= STATED EXERCISE =
Copy the following lines over word for word, covering all of the material.

(Records for finding items on display)
= = = = =

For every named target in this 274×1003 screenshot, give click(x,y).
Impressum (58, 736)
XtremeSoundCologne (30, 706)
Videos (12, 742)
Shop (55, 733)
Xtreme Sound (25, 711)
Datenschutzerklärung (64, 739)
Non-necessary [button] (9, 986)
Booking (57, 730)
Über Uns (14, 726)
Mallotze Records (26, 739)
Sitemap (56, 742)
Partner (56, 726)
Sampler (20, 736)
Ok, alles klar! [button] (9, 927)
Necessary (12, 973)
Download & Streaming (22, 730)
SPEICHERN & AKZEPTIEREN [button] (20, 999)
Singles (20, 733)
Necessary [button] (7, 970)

= = = = =

= RESULT OF THIS TASK =
For every named target in this 274×1003 screenshot, give click(x,y).
Impressum (58, 736)
XtremeSoundCologne (30, 706)
Videos (12, 742)
Shop (55, 733)
Xtreme Sound (25, 711)
Datenschutzerklärung (64, 739)
Non-necessary [button] (9, 986)
Booking (57, 730)
Über Uns (14, 726)
Mallotze Records (26, 739)
Sitemap (56, 742)
Partner (56, 726)
Sampler (20, 736)
Ok, alles klar! [button] (9, 927)
Necessary (12, 973)
Download & Streaming (22, 730)
SPEICHERN & AKZEPTIEREN [button] (20, 999)
Singles (20, 733)
Necessary [button] (7, 970)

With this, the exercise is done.